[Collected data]
----------------

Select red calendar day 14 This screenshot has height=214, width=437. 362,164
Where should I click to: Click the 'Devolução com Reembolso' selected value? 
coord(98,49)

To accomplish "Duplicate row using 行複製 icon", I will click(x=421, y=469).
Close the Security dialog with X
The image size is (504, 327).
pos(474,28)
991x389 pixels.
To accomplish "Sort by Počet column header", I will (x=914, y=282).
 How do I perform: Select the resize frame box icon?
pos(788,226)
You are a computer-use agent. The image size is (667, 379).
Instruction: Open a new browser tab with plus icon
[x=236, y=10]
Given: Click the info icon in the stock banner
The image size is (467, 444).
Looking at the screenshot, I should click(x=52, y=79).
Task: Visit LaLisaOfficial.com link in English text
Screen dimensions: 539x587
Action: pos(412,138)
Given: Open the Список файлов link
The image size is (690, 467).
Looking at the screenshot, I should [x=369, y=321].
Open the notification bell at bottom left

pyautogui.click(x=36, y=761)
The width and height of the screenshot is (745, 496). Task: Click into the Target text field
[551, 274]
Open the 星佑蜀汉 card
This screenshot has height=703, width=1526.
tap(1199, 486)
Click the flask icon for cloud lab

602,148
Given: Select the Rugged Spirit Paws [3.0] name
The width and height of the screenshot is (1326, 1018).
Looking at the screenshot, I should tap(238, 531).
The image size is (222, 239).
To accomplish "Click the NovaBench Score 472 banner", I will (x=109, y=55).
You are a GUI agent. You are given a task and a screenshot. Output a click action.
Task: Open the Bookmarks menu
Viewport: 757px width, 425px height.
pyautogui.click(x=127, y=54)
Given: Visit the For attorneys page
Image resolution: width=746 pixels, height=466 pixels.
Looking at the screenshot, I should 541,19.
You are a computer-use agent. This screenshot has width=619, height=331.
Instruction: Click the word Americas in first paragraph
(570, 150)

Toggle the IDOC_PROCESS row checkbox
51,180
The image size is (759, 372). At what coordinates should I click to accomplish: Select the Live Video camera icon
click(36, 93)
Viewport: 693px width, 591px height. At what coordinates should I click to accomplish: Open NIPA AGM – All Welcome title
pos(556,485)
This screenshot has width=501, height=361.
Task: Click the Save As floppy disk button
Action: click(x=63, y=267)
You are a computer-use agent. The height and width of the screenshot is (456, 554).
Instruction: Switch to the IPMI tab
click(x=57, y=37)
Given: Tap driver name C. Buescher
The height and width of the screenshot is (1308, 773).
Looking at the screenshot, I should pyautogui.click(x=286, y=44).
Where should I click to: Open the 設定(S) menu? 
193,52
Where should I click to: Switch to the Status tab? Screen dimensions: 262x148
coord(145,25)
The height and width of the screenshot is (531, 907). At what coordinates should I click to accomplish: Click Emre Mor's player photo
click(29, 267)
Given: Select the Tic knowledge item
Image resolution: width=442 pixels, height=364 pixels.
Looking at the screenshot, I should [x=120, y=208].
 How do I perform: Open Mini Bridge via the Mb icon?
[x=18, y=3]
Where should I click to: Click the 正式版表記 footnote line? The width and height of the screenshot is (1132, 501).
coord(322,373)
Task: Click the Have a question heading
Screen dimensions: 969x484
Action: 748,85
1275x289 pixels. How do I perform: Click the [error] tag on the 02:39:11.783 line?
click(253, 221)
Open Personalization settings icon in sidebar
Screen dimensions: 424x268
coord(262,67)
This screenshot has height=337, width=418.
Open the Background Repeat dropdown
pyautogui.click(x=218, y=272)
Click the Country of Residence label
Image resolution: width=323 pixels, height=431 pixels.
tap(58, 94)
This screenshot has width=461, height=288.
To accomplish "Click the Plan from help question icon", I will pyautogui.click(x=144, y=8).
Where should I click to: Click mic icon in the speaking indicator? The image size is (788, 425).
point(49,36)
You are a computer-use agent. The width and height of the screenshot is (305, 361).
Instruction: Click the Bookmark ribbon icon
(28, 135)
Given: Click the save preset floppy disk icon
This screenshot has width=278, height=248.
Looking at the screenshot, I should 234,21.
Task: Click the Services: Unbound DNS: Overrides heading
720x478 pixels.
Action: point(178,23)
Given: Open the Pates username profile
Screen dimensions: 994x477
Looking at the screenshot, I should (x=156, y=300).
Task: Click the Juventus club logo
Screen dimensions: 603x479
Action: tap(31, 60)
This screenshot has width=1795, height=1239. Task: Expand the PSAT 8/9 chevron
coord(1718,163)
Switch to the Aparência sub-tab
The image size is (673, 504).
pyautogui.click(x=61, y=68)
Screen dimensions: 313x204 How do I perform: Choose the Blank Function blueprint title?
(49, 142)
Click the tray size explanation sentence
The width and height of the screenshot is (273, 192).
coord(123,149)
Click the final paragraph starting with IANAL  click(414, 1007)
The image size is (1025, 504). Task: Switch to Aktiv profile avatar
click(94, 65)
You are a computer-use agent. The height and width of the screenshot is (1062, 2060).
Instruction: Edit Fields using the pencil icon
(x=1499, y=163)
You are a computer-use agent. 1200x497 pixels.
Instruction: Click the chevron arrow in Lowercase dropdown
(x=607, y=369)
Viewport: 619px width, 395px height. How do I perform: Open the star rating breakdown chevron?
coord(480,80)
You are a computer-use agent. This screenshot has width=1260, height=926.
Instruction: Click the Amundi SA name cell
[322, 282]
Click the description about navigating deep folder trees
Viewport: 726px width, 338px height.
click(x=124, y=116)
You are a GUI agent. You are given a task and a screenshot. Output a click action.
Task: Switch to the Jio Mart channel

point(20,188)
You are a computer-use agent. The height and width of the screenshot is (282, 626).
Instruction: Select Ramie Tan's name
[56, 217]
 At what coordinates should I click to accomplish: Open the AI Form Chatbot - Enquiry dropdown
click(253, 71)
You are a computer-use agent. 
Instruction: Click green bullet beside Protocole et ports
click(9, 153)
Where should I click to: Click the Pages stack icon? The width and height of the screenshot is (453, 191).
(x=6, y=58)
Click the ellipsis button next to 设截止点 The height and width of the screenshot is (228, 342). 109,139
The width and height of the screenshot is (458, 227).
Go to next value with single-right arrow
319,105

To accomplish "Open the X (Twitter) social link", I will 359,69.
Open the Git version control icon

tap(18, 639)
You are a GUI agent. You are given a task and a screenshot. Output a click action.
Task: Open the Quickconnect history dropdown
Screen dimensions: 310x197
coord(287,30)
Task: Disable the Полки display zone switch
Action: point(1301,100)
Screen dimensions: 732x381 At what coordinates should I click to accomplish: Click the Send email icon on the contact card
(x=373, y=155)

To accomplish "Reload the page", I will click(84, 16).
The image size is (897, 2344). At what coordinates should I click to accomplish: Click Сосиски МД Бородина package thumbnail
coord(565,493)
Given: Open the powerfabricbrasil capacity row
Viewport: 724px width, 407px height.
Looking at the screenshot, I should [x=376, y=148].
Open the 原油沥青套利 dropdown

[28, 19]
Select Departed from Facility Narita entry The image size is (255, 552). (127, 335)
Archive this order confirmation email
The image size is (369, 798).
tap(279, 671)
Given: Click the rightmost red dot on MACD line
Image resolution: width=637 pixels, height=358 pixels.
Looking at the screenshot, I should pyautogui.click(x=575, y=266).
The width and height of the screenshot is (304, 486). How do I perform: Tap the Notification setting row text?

----------------

All of the entries are to be transcribed exactly.

◆ EXERCISE ANSWER
Select red calendar day 14 This screenshot has height=214, width=437. 362,164
Where should I click to: Click the 'Devolução com Reembolso' selected value? 
coord(98,49)

To accomplish "Duplicate row using 行複製 icon", I will click(x=421, y=469).
Close the Security dialog with X
The image size is (504, 327).
pos(474,28)
991x389 pixels.
To accomplish "Sort by Počet column header", I will (x=914, y=282).
 How do I perform: Select the resize frame box icon?
pos(788,226)
You are a computer-use agent. The image size is (667, 379).
Instruction: Open a new browser tab with plus icon
[x=236, y=10]
Given: Click the info icon in the stock banner
The image size is (467, 444).
Looking at the screenshot, I should click(x=52, y=79).
Task: Visit LaLisaOfficial.com link in English text
Screen dimensions: 539x587
Action: pos(412,138)
Given: Open the Список файлов link
The image size is (690, 467).
Looking at the screenshot, I should [x=369, y=321].
Open the notification bell at bottom left

pyautogui.click(x=36, y=761)
The width and height of the screenshot is (745, 496). Task: Click into the Target text field
[551, 274]
Open the 星佑蜀汉 card
This screenshot has height=703, width=1526.
tap(1199, 486)
Click the flask icon for cloud lab

602,148
Given: Select the Rugged Spirit Paws [3.0] name
The width and height of the screenshot is (1326, 1018).
Looking at the screenshot, I should tap(238, 531).
The image size is (222, 239).
To accomplish "Click the NovaBench Score 472 banner", I will (x=109, y=55).
You are a GUI agent. You are given a task and a screenshot. Output a click action.
Task: Open the Bookmarks menu
Viewport: 757px width, 425px height.
pyautogui.click(x=127, y=54)
Given: Visit the For attorneys page
Image resolution: width=746 pixels, height=466 pixels.
Looking at the screenshot, I should 541,19.
You are a computer-use agent. This screenshot has width=619, height=331.
Instruction: Click the word Americas in first paragraph
(570, 150)

Toggle the IDOC_PROCESS row checkbox
51,180
The image size is (759, 372). At what coordinates should I click to accomplish: Select the Live Video camera icon
click(36, 93)
Viewport: 693px width, 591px height. At what coordinates should I click to accomplish: Open NIPA AGM – All Welcome title
pos(556,485)
This screenshot has width=501, height=361.
Task: Click the Save As floppy disk button
Action: click(x=63, y=267)
You are a computer-use agent. The height and width of the screenshot is (456, 554).
Instruction: Switch to the IPMI tab
click(x=57, y=37)
Given: Tap driver name C. Buescher
The height and width of the screenshot is (1308, 773).
Looking at the screenshot, I should pyautogui.click(x=286, y=44).
Where should I click to: Open the 設定(S) menu? 
193,52
Where should I click to: Switch to the Status tab? Screen dimensions: 262x148
coord(145,25)
The height and width of the screenshot is (531, 907). At what coordinates should I click to accomplish: Click Emre Mor's player photo
click(29, 267)
Given: Select the Tic knowledge item
Image resolution: width=442 pixels, height=364 pixels.
Looking at the screenshot, I should [x=120, y=208].
 How do I perform: Open Mini Bridge via the Mb icon?
[x=18, y=3]
Where should I click to: Click the 正式版表記 footnote line? The width and height of the screenshot is (1132, 501).
coord(322,373)
Task: Click the Have a question heading
Screen dimensions: 969x484
Action: 748,85
1275x289 pixels. How do I perform: Click the [error] tag on the 02:39:11.783 line?
click(253, 221)
Open Personalization settings icon in sidebar
Screen dimensions: 424x268
coord(262,67)
This screenshot has height=337, width=418.
Open the Background Repeat dropdown
pyautogui.click(x=218, y=272)
Click the Country of Residence label
Image resolution: width=323 pixels, height=431 pixels.
tap(58, 94)
This screenshot has width=461, height=288.
To accomplish "Click the Plan from help question icon", I will pyautogui.click(x=144, y=8).
Where should I click to: Click mic icon in the speaking indicator? The image size is (788, 425).
point(49,36)
You are a computer-use agent. The width and height of the screenshot is (305, 361).
Instruction: Click the Bookmark ribbon icon
(28, 135)
Given: Click the save preset floppy disk icon
This screenshot has width=278, height=248.
Looking at the screenshot, I should 234,21.
Task: Click the Services: Unbound DNS: Overrides heading
720x478 pixels.
Action: point(178,23)
Given: Open the Pates username profile
Screen dimensions: 994x477
Looking at the screenshot, I should (x=156, y=300).
Task: Click the Juventus club logo
Screen dimensions: 603x479
Action: tap(31, 60)
This screenshot has width=1795, height=1239. Task: Expand the PSAT 8/9 chevron
coord(1718,163)
Switch to the Aparência sub-tab
The image size is (673, 504).
pyautogui.click(x=61, y=68)
Screen dimensions: 313x204 How do I perform: Choose the Blank Function blueprint title?
(49, 142)
Click the tray size explanation sentence
The width and height of the screenshot is (273, 192).
coord(123,149)
Click the final paragraph starting with IANAL  click(414, 1007)
The image size is (1025, 504). Task: Switch to Aktiv profile avatar
click(94, 65)
You are a computer-use agent. The height and width of the screenshot is (1062, 2060).
Instruction: Edit Fields using the pencil icon
(x=1499, y=163)
You are a computer-use agent. 1200x497 pixels.
Instruction: Click the chevron arrow in Lowercase dropdown
(x=607, y=369)
Viewport: 619px width, 395px height. How do I perform: Open the star rating breakdown chevron?
coord(480,80)
You are a computer-use agent. This screenshot has width=1260, height=926.
Instruction: Click the Amundi SA name cell
[322, 282]
Click the description about navigating deep folder trees
Viewport: 726px width, 338px height.
click(x=124, y=116)
You are a GUI agent. You are given a task and a screenshot. Output a click action.
Task: Switch to the Jio Mart channel

point(20,188)
You are a computer-use agent. The height and width of the screenshot is (282, 626).
Instruction: Select Ramie Tan's name
[56, 217]
 At what coordinates should I click to accomplish: Open the AI Form Chatbot - Enquiry dropdown
click(253, 71)
You are a computer-use agent. 
Instruction: Click green bullet beside Protocole et ports
click(9, 153)
Where should I click to: Click the Pages stack icon? The width and height of the screenshot is (453, 191).
(x=6, y=58)
Click the ellipsis button next to 设截止点 The height and width of the screenshot is (228, 342). 109,139
The width and height of the screenshot is (458, 227).
Go to next value with single-right arrow
319,105

To accomplish "Open the X (Twitter) social link", I will 359,69.
Open the Git version control icon

tap(18, 639)
You are a GUI agent. You are given a task and a screenshot. Output a click action.
Task: Open the Quickconnect history dropdown
Screen dimensions: 310x197
coord(287,30)
Task: Disable the Полки display zone switch
Action: point(1301,100)
Screen dimensions: 732x381 At what coordinates should I click to accomplish: Click the Send email icon on the contact card
(x=373, y=155)

To accomplish "Reload the page", I will click(84, 16).
The image size is (897, 2344). At what coordinates should I click to accomplish: Click Сосиски МД Бородина package thumbnail
coord(565,493)
Given: Open the powerfabricbrasil capacity row
Viewport: 724px width, 407px height.
Looking at the screenshot, I should [x=376, y=148].
Open the 原油沥青套利 dropdown

[28, 19]
Select Departed from Facility Narita entry The image size is (255, 552). (127, 335)
Archive this order confirmation email
The image size is (369, 798).
tap(279, 671)
Given: Click the rightmost red dot on MACD line
Image resolution: width=637 pixels, height=358 pixels.
Looking at the screenshot, I should pyautogui.click(x=575, y=266).
The width and height of the screenshot is (304, 486). How do I perform: Tap the Notification setting row text?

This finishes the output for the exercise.